Ce ne sont pas tous des propos oisifs non plus. En 2013, Microsoft a refusé de remettre aux autorités américaines le courrier électronique qui se trouvait sur un serveur en Irlande dans le cadre d'une affaire de trafic de drogue. Il a défendu avec succès sa décision devant un tribunal, ce qui a conduit le Congrès américain à adopter une loi autorisant les contester de tels mandats s'ils contreviennent aux règles d'un autre pays. Il a mis en œuvre les modifications requises par la nouvelle loi stricte de l’UE concernant la protection de la vie privée dans le monde entier, en aidant ces règles à devenir une norme mondiale pour de nombreuses entreprises, voire pour de nombreux pays. En 2017, M. Smith a proposé une «Convention de Genève numérique», un traité international visant à protéger les civils contre les cyber-attaques parrainées par l'État en temps de paix. En mai dernier, il a participé au lancement de «l’appel de Christchurch», l’engagement pris par 17 pays et huit entreprises du secteur de la technologie de «supprimer le contenu extrémiste terroriste et violent en ligne». Google et Facebook l'ont signé. Apple (et l'Amérique) n'a pas.

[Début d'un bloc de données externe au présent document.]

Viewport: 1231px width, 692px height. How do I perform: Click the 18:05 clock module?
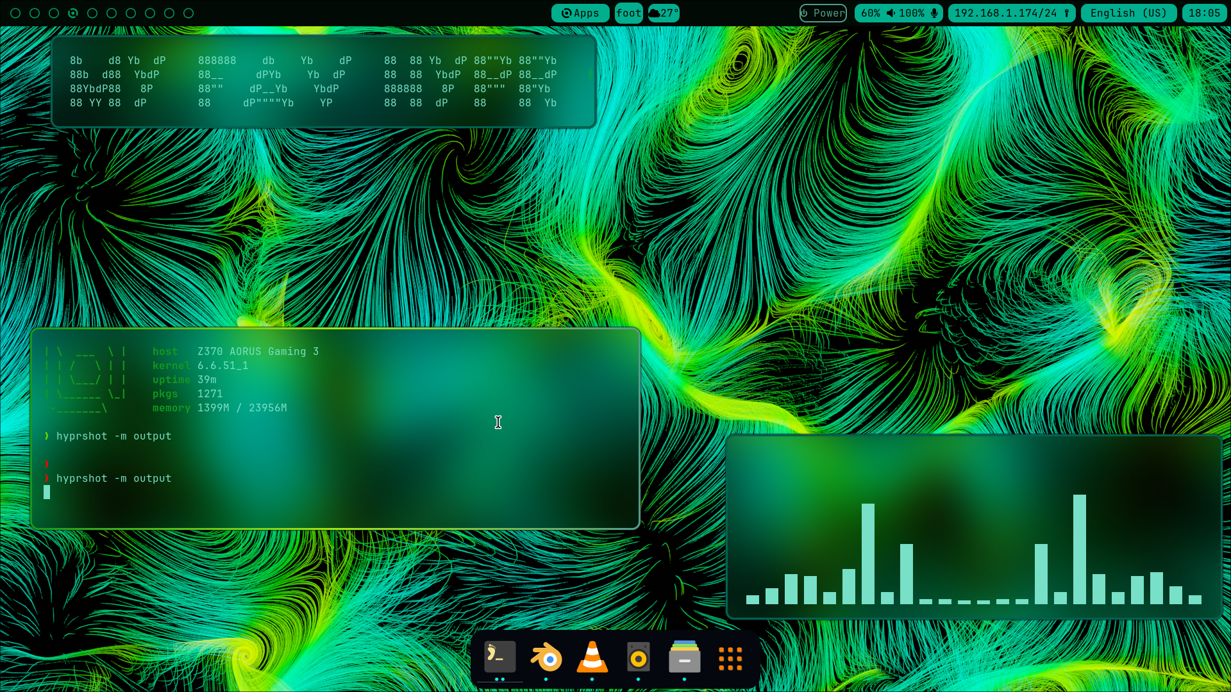(x=1204, y=13)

M. Smith a déclaré qu'une politique étrangère cohérente des entreprises était simplement une bonne affaire: elle créait la confiance et attirait les clients. Sa doctrine s’accorde bien avec le modèle commercial de Microsoft, basé sur la vente de services et de logiciels. Il peut se permettre d’être plus puriste en matière de protection de la vie privée et de propagation de la désinformation, qui sont aujourd’hui les problèmes techniques les plus controversés sur le plan politique, que les géants dont les bénéfices proviennent d’une publicité ciblée sur les réseaux sociaux.

Microsoft n'est pas impeccable. M. Smith a déclaré qu’il refusait de mettre en place des centres de données pour Azure, son nuage informatique mondial, dans des pays peu réputés en matière de droits de l’homme. Pourtant, il en a quelques-uns (exploités par un partenaire local), ainsi qu'un centre de recherche en Chine. Et bien que Microsoft ait proposé des règles judicieuses pour l’utilisation de la technologie de reconnaissance faciale, il avait auparavant entraîné ses algorithmes sur des images de célébrités à leur insu.

États-Unis d'azur
Une dose d'hypocrisie est peut-être inévitable dans une organisation de la taille de Microsoft. Les critiques portent cependant une accusation plus fondamentale contre sa politique étrangère. Où, demandent-ils, ainsi que d’autres géants de la technologie, la légitimité d’être des acteurs indépendants sur la scène internationale? C'est la mauvaise question à poser. En tant qu'entreprises, elles ont parfaitement le droit de défendre les intérêts des actionnaires, des employés et des clients. En tant que pays du monde, leurs priorités peuvent différer de celles des représentants élus de leur pays d’origine. Et en tant qu’entités qui contrôlent une grande partie de l’infrastructure numérique mondiale, elles devraient pouvoir participer à la conception des normes internationales qui la régissent. À une époque où de nombreux gouvernements refusent de diriger, pourquoi les entreprises ne devraient-elles pas être autorisées à le faire? Surtout si, comme Microsoft, leurs efforts associent principes et pragmatisme.